What I recall of the crowd was that the three of us were the only white faces in a sea of 5000. We were dressed pretty casually, and the rest of the audience was dressed for a night out.

It's unimaginable that James Brown and Lloyd Price were both born in 1933. Brother James was a blur of motion, spinning, leaping, crashing to the stage. The arena was put into an immediate frenzy. It was incredible to watch. Weirdest thing, and lasting memory - between each song the band would play the riff from Entertainment Tonight. It was hysterically funny and pretty strange.

In my long history of concert going, this show makes my greatest hits album.

Wednesday, September 2, 2009


Twitter. Why? I understand it's a fast growing technology and I use it for Maybe Baby to keep the site a daily happening. Every day I highlight a moment in rock history and each anecdote is fun to dig up and share. OK, so far so good.

But the incessant updates? Even I'm not interested in my moment to moment life. Why should anyone else be? If I want people to know how great a concert is, I'll write about it. If I have a random thought, I might share it with a few. But, "Eating a slice of pepperoni at Lombardi's." well, who gives a shit. Just me, and maybe the waitress. "Sitting on my porch," so?

We live in an age where privacy is nil and I do have a problem with that. When I see what's thrown out there on Facebook, or what I hear in random conversations, I admit I'm a bit appalled. I'm not a prude, at least I don't think I am, but, hey, some things are best left unshared.

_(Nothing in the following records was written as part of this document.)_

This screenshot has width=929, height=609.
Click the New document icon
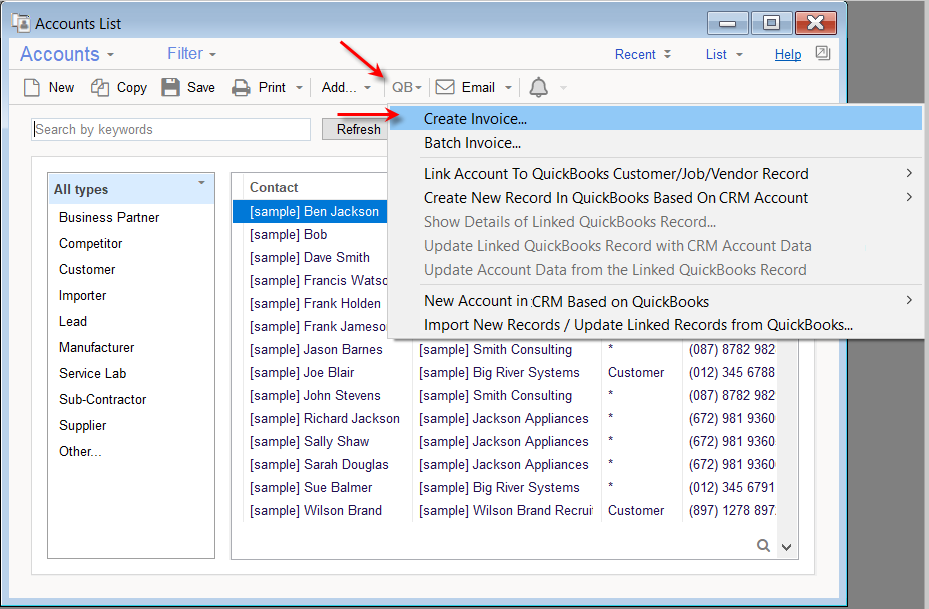[32, 88]
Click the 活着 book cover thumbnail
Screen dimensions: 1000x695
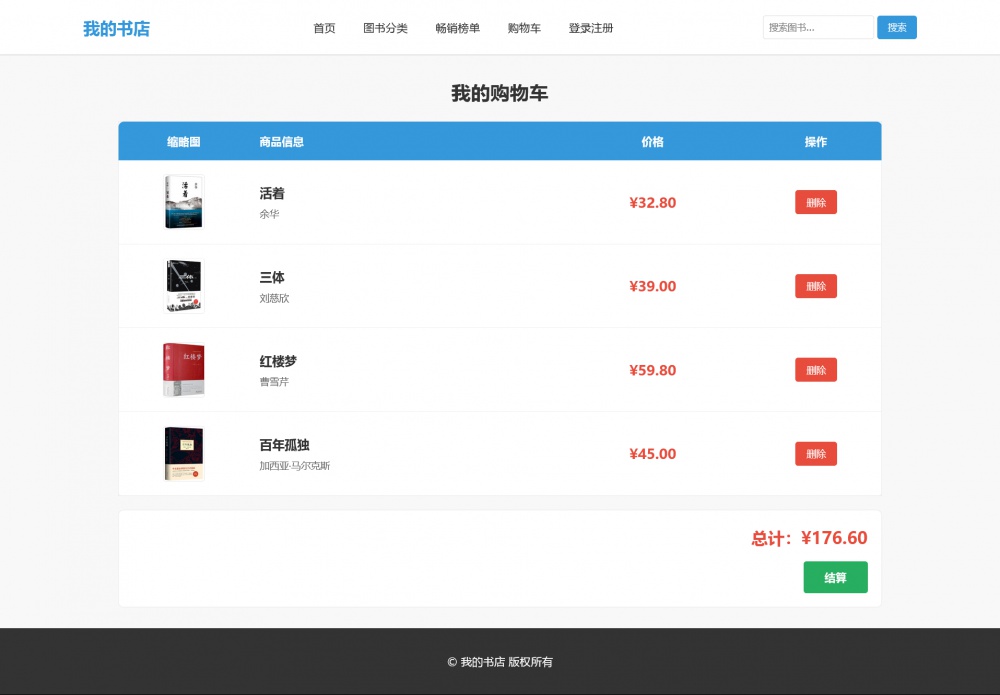click(184, 202)
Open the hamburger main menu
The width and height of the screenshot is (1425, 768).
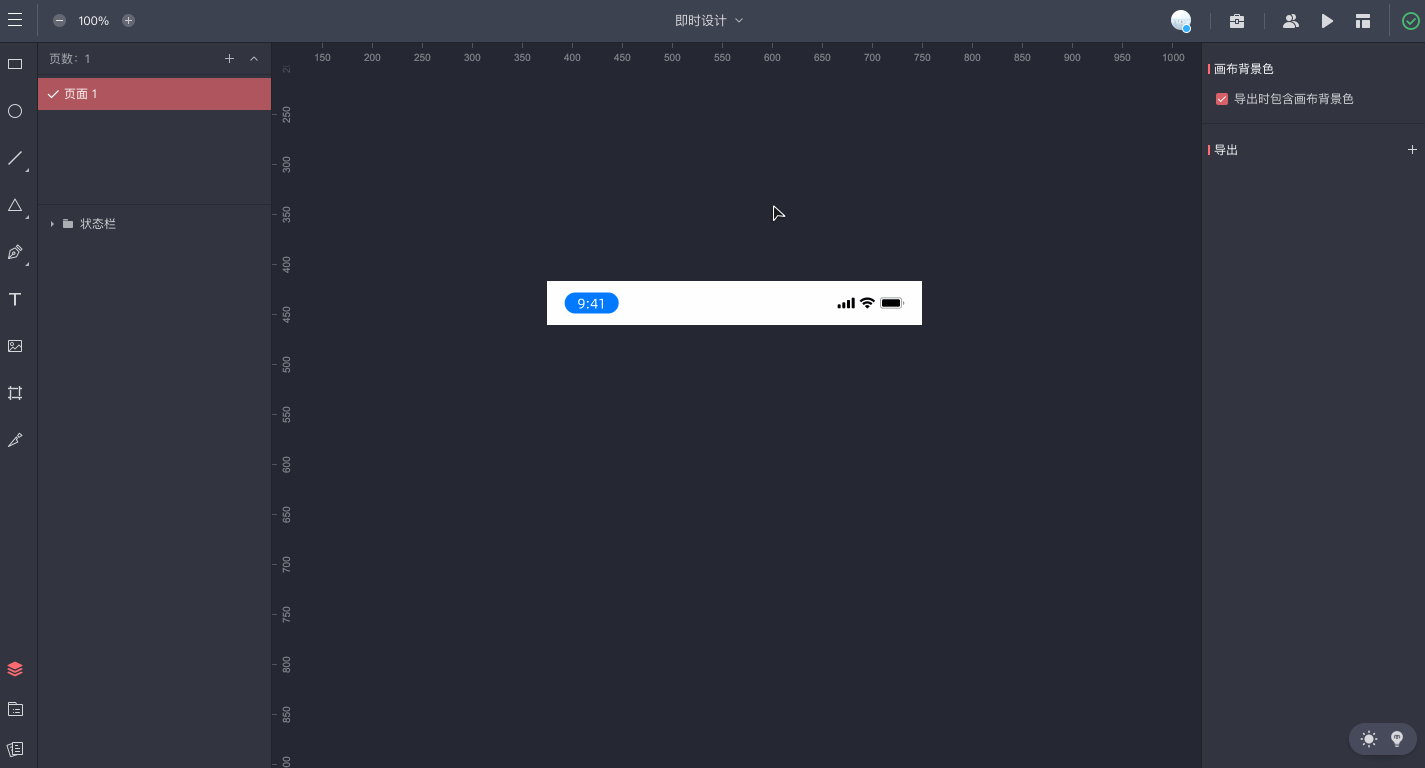tap(15, 21)
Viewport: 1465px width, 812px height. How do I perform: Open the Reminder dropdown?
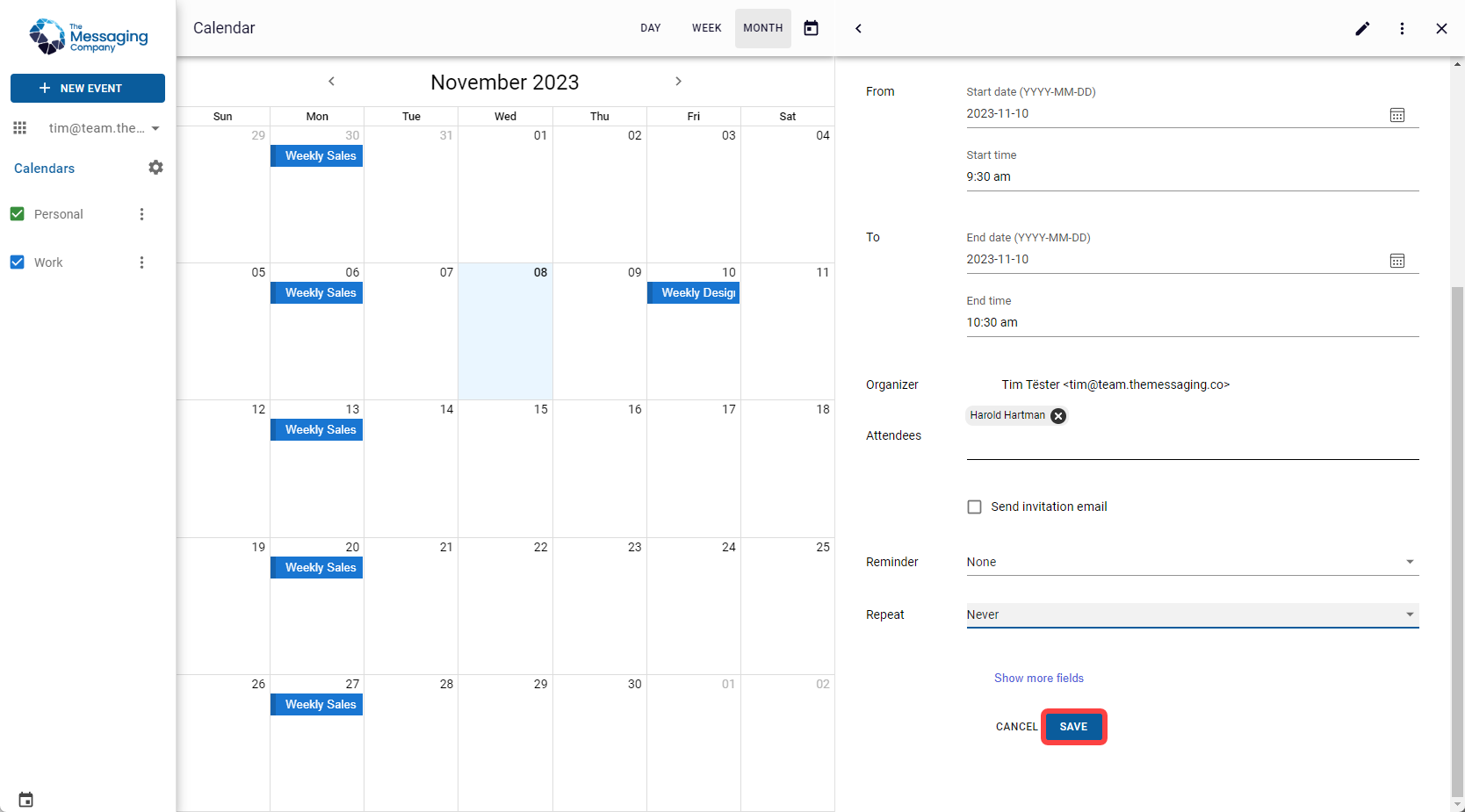pos(1410,562)
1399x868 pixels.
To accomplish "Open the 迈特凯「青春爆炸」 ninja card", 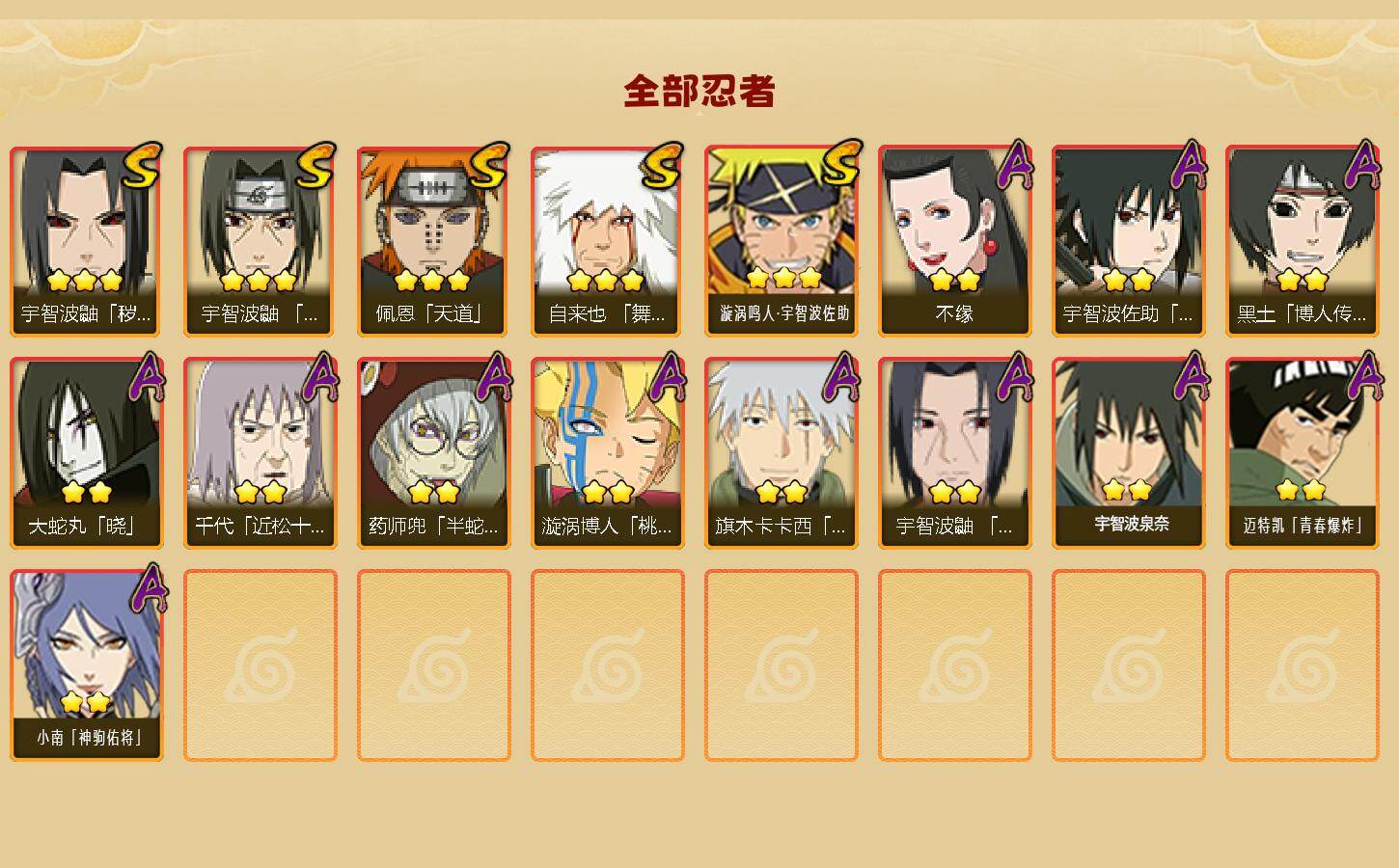I will (1302, 453).
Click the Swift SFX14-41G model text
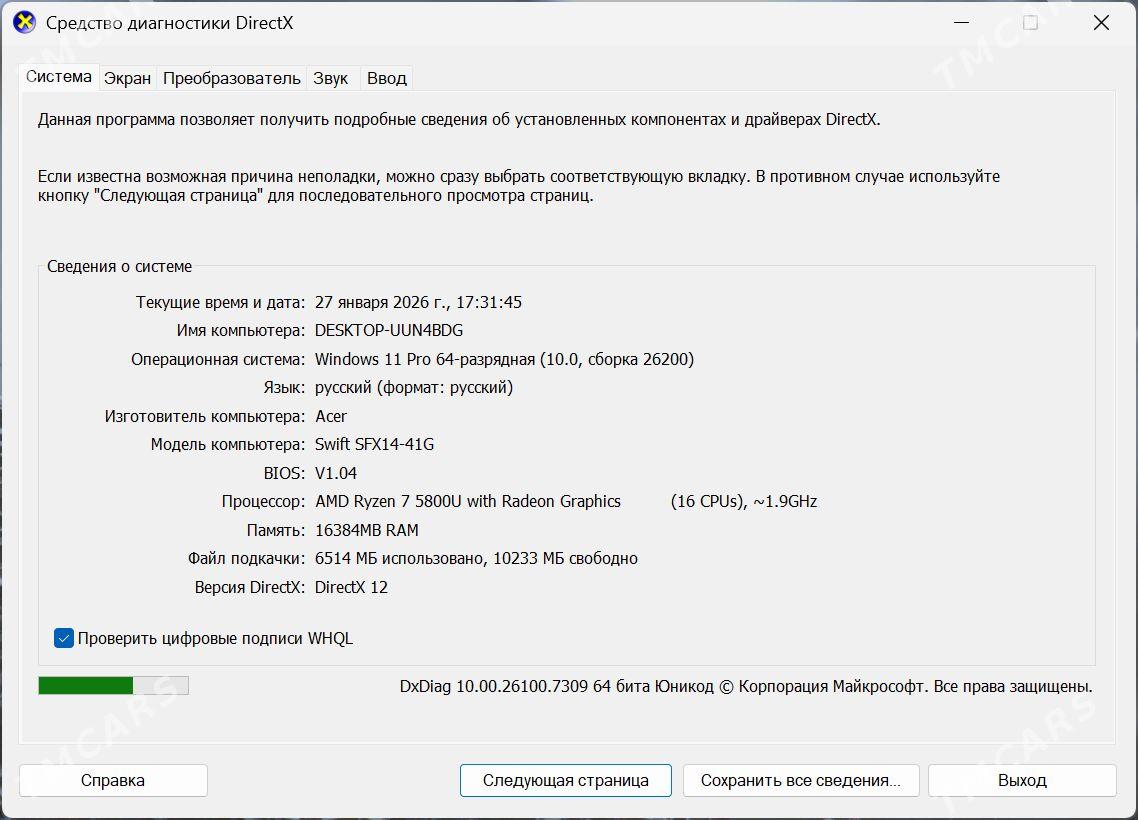This screenshot has width=1138, height=820. [x=374, y=444]
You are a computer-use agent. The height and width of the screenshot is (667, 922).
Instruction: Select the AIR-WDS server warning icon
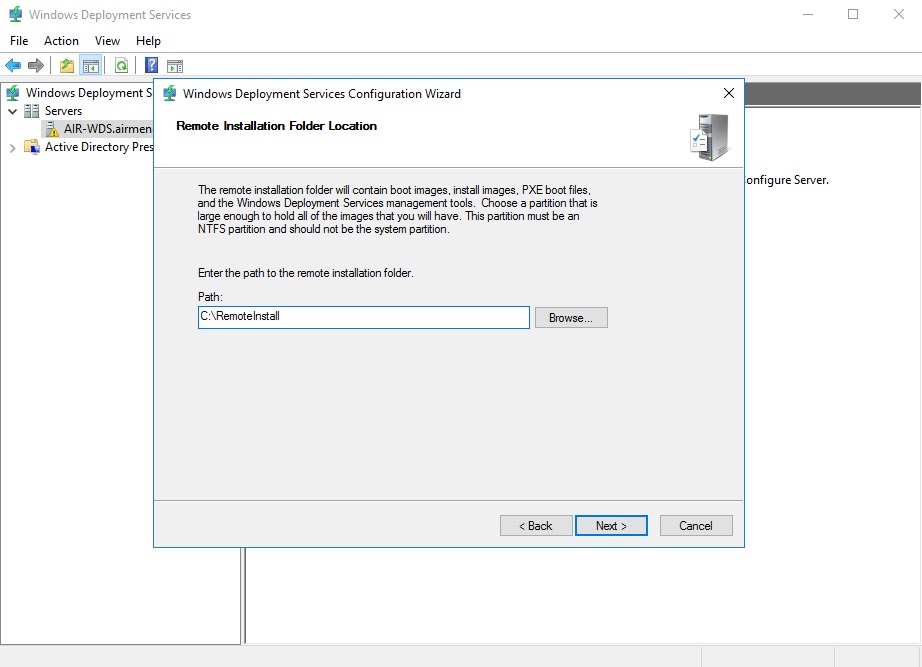coord(53,129)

That brings me to the "Follower" part of the Twitter experience. For those not in the know, you can follow people you find interesting, or, perhaps, people will become your followers. I have some good followers to be sure, readers of Maybe Baby, some bands that have caught notice of the blog. That's all good. I also have "PornoWilly," "Britney Sucks Dick" and some of their pals. I blocked them all today. The scanning of new accounts that result in spam followers is annoying and off-putting. Now, I don't mind porn sites following me per se, but I wish it was a bit more personal, like that they really enjoy Maybe Baby. It's too much to ask, I know.